Drug watch: Bath salt ban

Prescription drug abuse isn't the only rising trend to watch. Several pioneering drugs have task forces, the National Institute of Drug Abuse and the DEA concerned, including a new type of high, a synthetic drug trickily marketed as a specialty beauty...


Prescription drug abuse isn't the only rising trend to watch. Several pioneering drugs have task forces, the National Institute of Drug Abuse and the DEA concerned, including a new type of high, a synthetic drug trickily marketed as a specialty beauty product but authorities have found its usage is contrary to its packaging.

'High abuse and addiction liability'

Though the DEA states forms of the bath salt drugs have shown up in the United States for about two years, they've recently received much attention as a trend gaining ground in the recreational drug-use market. The salts contain MDPV and mephedrone, psychoactive drugs with stimulant properties, and are sold online and in specialty stores. Users snort or smoke the substance to produce a cocaine or meth-like high.

» TASK INSTRUCTIONS:
**A)** Could you reproduce the part of the bath salt article that opens with the words containing "Drug watch: Bath" and closes with "a specialty beauty...", swapping "DEA" for "Drug Enforcement Administration"?
**B)** How would you render this sentence from the bath salt article in Spanish: "Users snort or smoke the substance to produce a cocaine or meth-like high."

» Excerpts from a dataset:
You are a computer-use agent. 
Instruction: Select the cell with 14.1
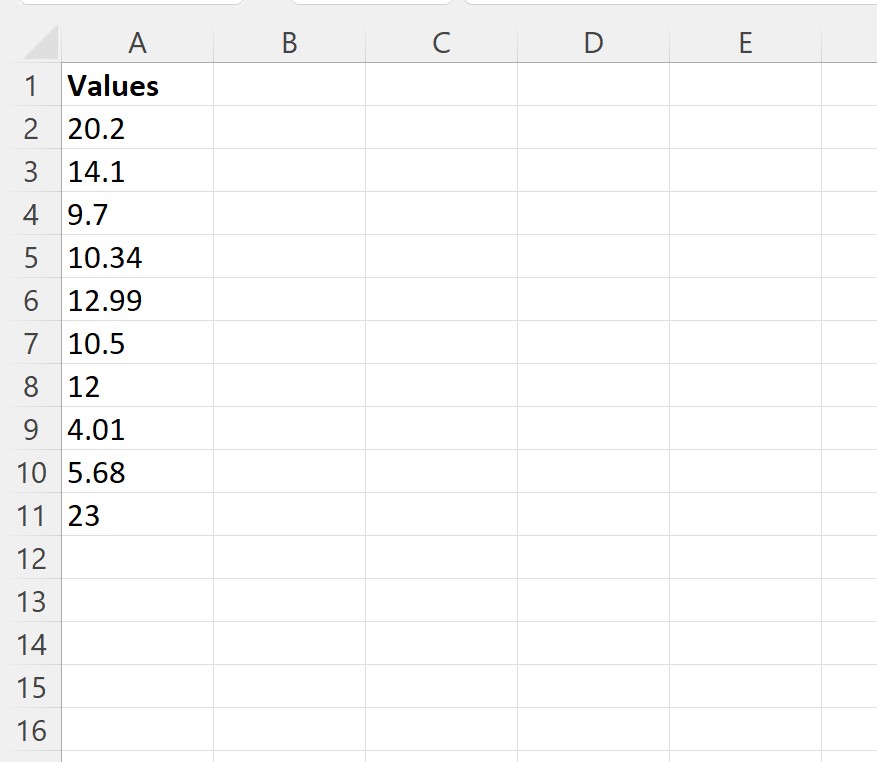[x=137, y=171]
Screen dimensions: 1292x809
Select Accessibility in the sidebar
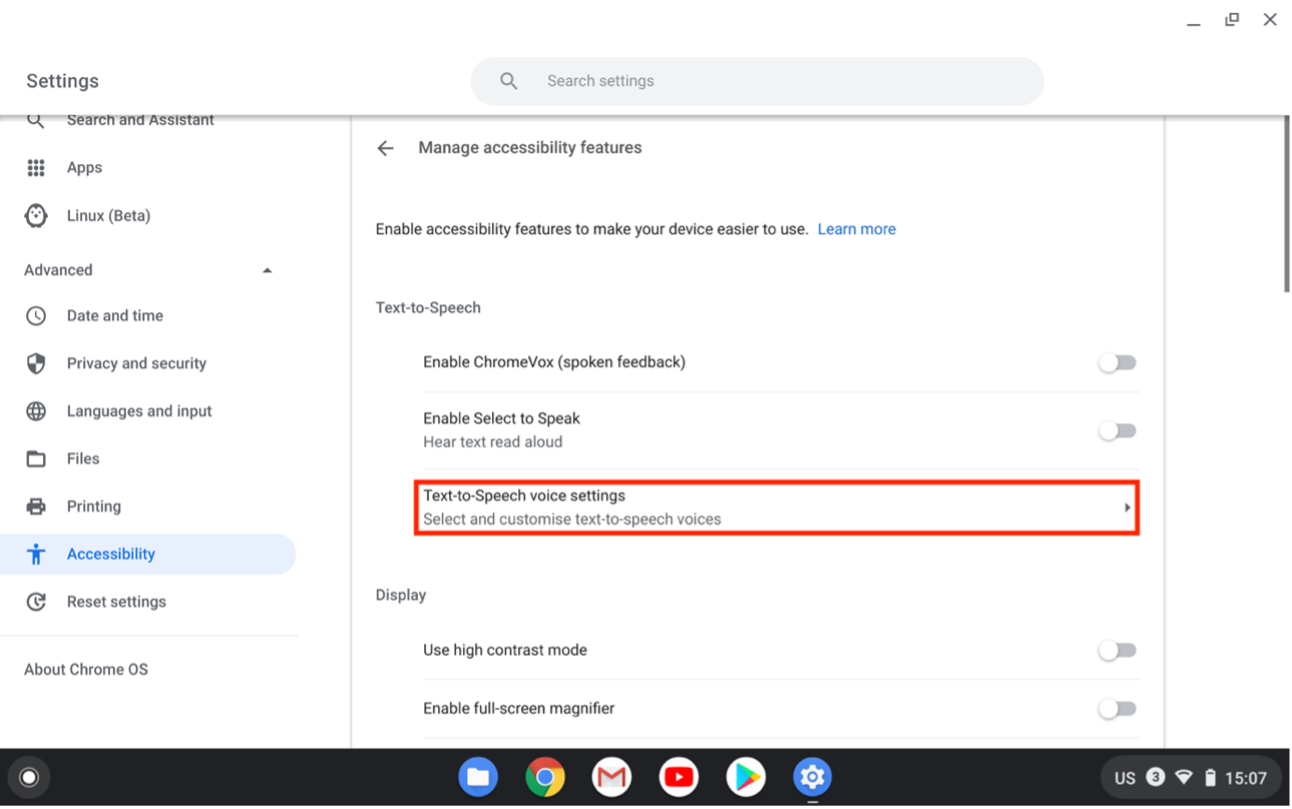111,553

» SOLUTIONS:
**A)**
Drug watch: Bath salt ban

Prescription drug abuse isn't the only rising trend to watch. Several pioneering drugs have task forces, the National Institute of Drug Abuse and the Drug Enforcement Administration concerned, including a new type of high, a synthetic drug trickily marketed as a specialty beauty...

**B)** Los usuarios esnifan o fuman la sustancia para producir un efecto eufórico similar al de la cocaína o la metanfetamina.